Gefördert wird die Maßnahme über die BEG (Bundesförderung für effiziente Gebäude):

  • BAFA-Förderung als Zuschuss
  • KfW-Förderkredit mit Tilgungszuschuss
  • Steuerbonus (§ 35c EStG) als Alternative

Ein Energieberater und ein iSFP (Individueller Sanierungsfahrplan) ermöglichen zusätzlich 5 % Förderung. Voraussetzung ist die Einhaltung der U-Werte gemäß Gebäudeenergiegesetz (GEG).

6. Worauf sollten Sie bei der Wahl eines Fachbetriebs achten?

Ein erfahrener Fachbetrieb arbeitet mit professioneller Maschinentechnik, kontrolliertem Luftdruck und exakter Verdichtung. Wichtig sind:

  • Vorabprüfung per Endoskopie
  • Einhaltung von DIN 4108 und DIN EN 14064
  • Nachweis der korrekten Einblasrohdichte
  • Transparente Gewährleistung und dokumentierte Ausführung

Weitere Informationen zu verwandten Themen finden Sie unter Innendämmung Wand, Fertighaus dämmen, Niedrigenergiehaus oder Heizlastberechnung.

Die Einblasdämmung ist eine äußerst effektive Möglichkeit, bestehende Gebäude energetisch zu optimieren, ohne große Eingriffe in die Bausubstanz vorzunehmen. Gerade bei Altbauten mit vorhandenen Hohlräumen bietet sie eine wirtschaftliche und minimalinvasive Alternative zu aufwendigen Fassadensanierungen. Durch die Kombination aus niedrigen Kosten, schneller Umsetzung und spürbarer Energieeffizienz lassen sich Heizkosten langfristig senken und der Wohnkomfort deutlich verbessern.

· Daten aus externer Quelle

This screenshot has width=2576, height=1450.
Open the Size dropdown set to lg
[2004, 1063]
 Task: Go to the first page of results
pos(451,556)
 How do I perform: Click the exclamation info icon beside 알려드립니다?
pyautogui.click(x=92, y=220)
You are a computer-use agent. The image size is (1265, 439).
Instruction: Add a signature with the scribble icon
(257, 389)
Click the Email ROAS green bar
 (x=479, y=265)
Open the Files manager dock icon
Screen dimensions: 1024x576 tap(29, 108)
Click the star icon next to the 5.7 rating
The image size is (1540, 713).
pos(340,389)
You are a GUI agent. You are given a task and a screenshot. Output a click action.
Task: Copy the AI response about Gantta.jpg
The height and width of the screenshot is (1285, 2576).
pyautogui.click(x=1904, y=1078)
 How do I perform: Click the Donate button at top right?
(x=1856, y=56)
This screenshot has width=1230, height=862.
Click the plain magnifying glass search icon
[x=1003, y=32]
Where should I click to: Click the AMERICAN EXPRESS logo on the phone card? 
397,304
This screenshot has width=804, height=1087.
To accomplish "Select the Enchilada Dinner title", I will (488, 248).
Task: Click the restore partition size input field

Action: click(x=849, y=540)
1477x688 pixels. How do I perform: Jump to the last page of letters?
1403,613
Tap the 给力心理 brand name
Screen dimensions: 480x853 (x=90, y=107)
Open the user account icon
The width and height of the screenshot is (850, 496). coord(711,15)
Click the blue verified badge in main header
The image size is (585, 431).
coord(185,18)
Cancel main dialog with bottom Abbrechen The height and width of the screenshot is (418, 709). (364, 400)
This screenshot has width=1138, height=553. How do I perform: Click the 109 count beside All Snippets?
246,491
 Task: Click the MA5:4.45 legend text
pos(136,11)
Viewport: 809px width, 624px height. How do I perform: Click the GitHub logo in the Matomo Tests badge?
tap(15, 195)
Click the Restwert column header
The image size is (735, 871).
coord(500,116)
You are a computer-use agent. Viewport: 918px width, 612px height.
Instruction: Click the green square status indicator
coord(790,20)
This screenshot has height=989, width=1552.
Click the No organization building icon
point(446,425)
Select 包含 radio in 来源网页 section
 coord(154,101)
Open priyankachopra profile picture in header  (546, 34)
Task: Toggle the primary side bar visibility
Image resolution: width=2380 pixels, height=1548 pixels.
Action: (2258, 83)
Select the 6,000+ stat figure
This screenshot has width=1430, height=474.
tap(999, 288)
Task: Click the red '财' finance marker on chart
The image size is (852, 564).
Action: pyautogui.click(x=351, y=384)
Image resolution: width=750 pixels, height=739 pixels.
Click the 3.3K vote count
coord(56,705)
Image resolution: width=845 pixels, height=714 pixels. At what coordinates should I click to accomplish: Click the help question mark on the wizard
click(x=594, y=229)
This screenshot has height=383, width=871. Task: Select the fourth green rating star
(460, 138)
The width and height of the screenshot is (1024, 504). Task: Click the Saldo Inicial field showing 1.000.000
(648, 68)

Entscheidend für den Erfolg der Maßnahme ist die richtige Materialwahl, abgestimmt auf Bauteil und Feuchtebelastung, sowie die fachgerechte Ausführung durch einen qualifizierten Betrieb. Werden die bauphysikalischen Anforderungen eingehalten, trägt die Einblasdämmung nicht nur zum Klimaschutz bei, sondern schützt auch zuverlässig vor Feuchteschäden und Schimmelbildung. Damit stellt sie eine nachhaltige Investition in den Werterhalt und die Zukunftsfähigkeit des Gebäudes dar.